Manaus/AM - Os escândalos referentes a voos fretados pelo Governo do Amazonas não param de surgir. O mais recente revela que o governador Wilson Lima já gastou R$ 7,2 milhões do dinheiro público com aluguel de jatos executivos e em apenas 1 ano.
Segundo um levantamento realizado pelo Uol, o valor foi usado durante o período caótico da pandemia, onde o próprio Governo anunciou contenção de gastos e foi pago a três empresas de táxi aéreo do Amazonas, entre outubro de 2019 e outubro de 2020.
Vale destacar que os processos de contratação ocorreram todos de forma indenizatória, ou seja, o Governo escolhe a empresa que quer e fazer o pagamento sem a necessidade de processo licitatório. Os dados mostram ainda que os valores pagos por hora de viagem variam entre R$ 8 mil e R$ 18 mil.
Os jatinhos geralmente são modelos executivos com capacidade e luxo para oito pessoas, aeronaves muito usadas em viagens internacionais.

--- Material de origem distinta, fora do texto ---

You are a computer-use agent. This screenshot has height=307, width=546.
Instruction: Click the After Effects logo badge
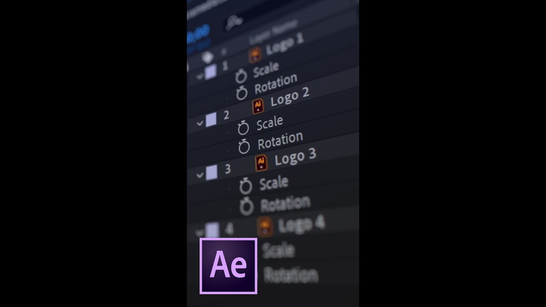[x=228, y=266]
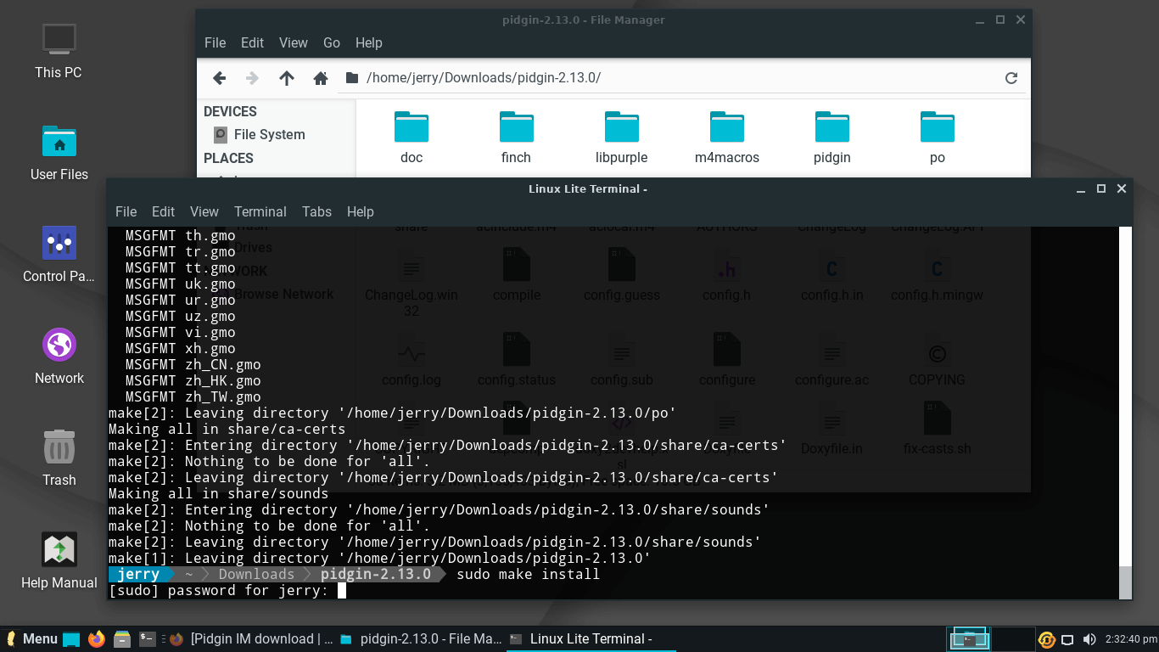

O último contrato superou o valor de R$ 9 milhões e por isso, foi suspenso pela Justiça que determinou que o governador e sua comitiva façam uso de voos comerciais a partir de agora.
A Casa Militar se pronunciou sobre as informações e diz que não há uso de voos comerciais porque Wilson Lima precisa se locomover entre estados e municípios com certa frequência e comumente sem aviso prévio, sobretudo, no período pandêmico. A pasta defende ainda que parte das viagens também foi feita para transportar insumos como cilindros de oxigênio, EPIs e outros materiais para municípios, além de realizar a transferência de pacientes.
Contudo, no Portal da Transparência, os gastos aparecem sempre justificados como: "levar o senhor governador do estado e comitiva oficial a Brasília para cumprimento de agenda oficial", transportar "a comitiva do governador no interior do estado" e para a "segurança e viagens do Exmo. senhor governador do estado, comitiva e outras autoridades”.
O Governo também se defende e atrela as dificuldades geográficas, os gastos exorbitantes no período mais negro da saúde e da economia local:
“A localização geográfica de Manaus em relação aos grandes centros administrativos e decisórios do país e a baixa disponibilidade de voos em horários diversos dificultam o deslocamento de forma ágil. Neste período de pandemia, houve a necessidade de deslocamento rápido do chefe do executivo para busca de apoio e recursos para o Estado”.
A Justiça proibiu que o dinheiro público seja usado com a finalidade de transportar Wilson Lima e sua comitiva e o TCE por unanimidade avisou que caso o Governo insista nos fretamentos deverá responder por responsabilidade administrativa, civil e penal:
“Suspender e proibir a Secretaria da Casa Militar de utilizar jatos, aviões executivos e iates do Executivo para transporte do Governador, Vice-Governador e dos Secretários de Estado, como também suspender qualquer pagamento referente a esses serviços”.